You prompt Claude in English exclusively – bug is rare in English
Your workflow doesn’t depend on the model knowing its own identity
You’re using Claude for coding, data analysis, content generation – tasks where identity tags are irrelevant

Metadata bug, not capability degradation. Claude’s reasoning, coding, and multimodal skills are unaffected.

What Happens Next

Anthropic will likely patch via fine-tuning or system prompt reinforcement. Once the bug gained public attention (late Feb 2026), fixing it becomes a priority – not for performance reasons, but because identity confusion erodes user trust.

The broader lesson: as AI-generated text floods training datasets, contamination bugs will become more common. Models trained on the open internet will increasingly absorb outputs from other models, creating feedback loops where identity, style, and factual claims blur across systems.

Test the bug yourself, document it, watch for Anthropic’s response. If you’re building on Claude’s API, add identity verification to your test suite – don’t assume the model always knows who it is.

FAQ

Why does Claude only get confused in Chinese, not English?

English training data has stronger identity reinforcement. Chinese datasets likely contain more DeepSeek outputs than Claude-labeled examples, shifting the statistical prior. Not lying – guessing based on training frequency.

Is this bug permanent or will Anthropic fix it?

Anthropic can patch through targeted fine-tuning or stronger system prompts. As of late Feb 2026, newly documented and not yet addressed. Once publicly reported, fixes usually ship within weeks. Monitor Anthropic’s changelog for updates – the 150,000 distilled exchanges (per their Feb 22 report) suggest contamination spread through recycled training data, not just live API calls.

Does this mean DeepSeek actually stole Claude’s training data?

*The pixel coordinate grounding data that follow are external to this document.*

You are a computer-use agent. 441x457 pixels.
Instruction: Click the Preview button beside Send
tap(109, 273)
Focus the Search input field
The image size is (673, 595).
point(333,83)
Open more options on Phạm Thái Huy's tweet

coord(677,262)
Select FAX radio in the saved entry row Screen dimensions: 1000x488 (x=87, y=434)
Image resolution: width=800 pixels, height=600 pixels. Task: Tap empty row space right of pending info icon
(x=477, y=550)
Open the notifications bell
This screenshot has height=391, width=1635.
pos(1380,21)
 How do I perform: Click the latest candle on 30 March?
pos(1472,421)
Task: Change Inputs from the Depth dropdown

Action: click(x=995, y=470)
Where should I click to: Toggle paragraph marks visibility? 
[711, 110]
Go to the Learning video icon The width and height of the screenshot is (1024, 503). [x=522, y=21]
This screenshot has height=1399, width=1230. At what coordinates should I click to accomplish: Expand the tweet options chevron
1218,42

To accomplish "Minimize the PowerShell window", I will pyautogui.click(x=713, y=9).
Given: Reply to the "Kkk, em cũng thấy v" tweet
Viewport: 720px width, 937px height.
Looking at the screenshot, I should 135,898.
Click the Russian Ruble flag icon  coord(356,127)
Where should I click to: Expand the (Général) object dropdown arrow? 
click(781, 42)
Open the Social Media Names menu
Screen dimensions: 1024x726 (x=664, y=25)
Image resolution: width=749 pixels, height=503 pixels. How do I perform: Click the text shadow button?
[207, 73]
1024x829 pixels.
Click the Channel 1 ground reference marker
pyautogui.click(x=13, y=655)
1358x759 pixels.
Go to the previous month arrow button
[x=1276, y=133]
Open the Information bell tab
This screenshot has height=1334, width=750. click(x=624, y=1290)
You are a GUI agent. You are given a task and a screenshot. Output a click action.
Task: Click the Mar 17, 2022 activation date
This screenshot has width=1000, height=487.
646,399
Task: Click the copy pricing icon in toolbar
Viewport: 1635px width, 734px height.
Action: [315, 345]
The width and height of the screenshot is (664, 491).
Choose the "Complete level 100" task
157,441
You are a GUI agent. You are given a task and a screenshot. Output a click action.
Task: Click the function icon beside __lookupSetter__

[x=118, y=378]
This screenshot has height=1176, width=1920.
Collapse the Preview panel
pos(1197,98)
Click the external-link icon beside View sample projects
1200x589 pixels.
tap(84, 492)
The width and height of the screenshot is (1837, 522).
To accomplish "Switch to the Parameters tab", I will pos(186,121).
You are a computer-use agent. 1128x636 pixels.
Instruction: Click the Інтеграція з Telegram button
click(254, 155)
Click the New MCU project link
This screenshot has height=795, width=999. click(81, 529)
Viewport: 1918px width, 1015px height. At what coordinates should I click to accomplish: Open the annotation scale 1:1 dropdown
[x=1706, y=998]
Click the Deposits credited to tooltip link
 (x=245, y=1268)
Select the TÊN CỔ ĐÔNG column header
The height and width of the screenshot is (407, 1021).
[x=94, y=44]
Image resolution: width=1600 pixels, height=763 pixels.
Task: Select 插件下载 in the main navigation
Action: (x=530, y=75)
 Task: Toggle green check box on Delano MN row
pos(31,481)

DeepSeek didn’t steal training data – it distilled Claude’s outputs by prompting millions of times and saving responses. Terms-of-service violation, potentially an IP issue, but not a data breach. Identity confusion happens because those distilled outputs (mislabeled or unlabeled) circulated in public datasets Claude later trained on. Contamination feedback loop. The DeepSeek-V3 technical report notes their 14.8T token multilingual corpus – if Claude distillations entered that mix with wrong attribution, identity tags got scrambled.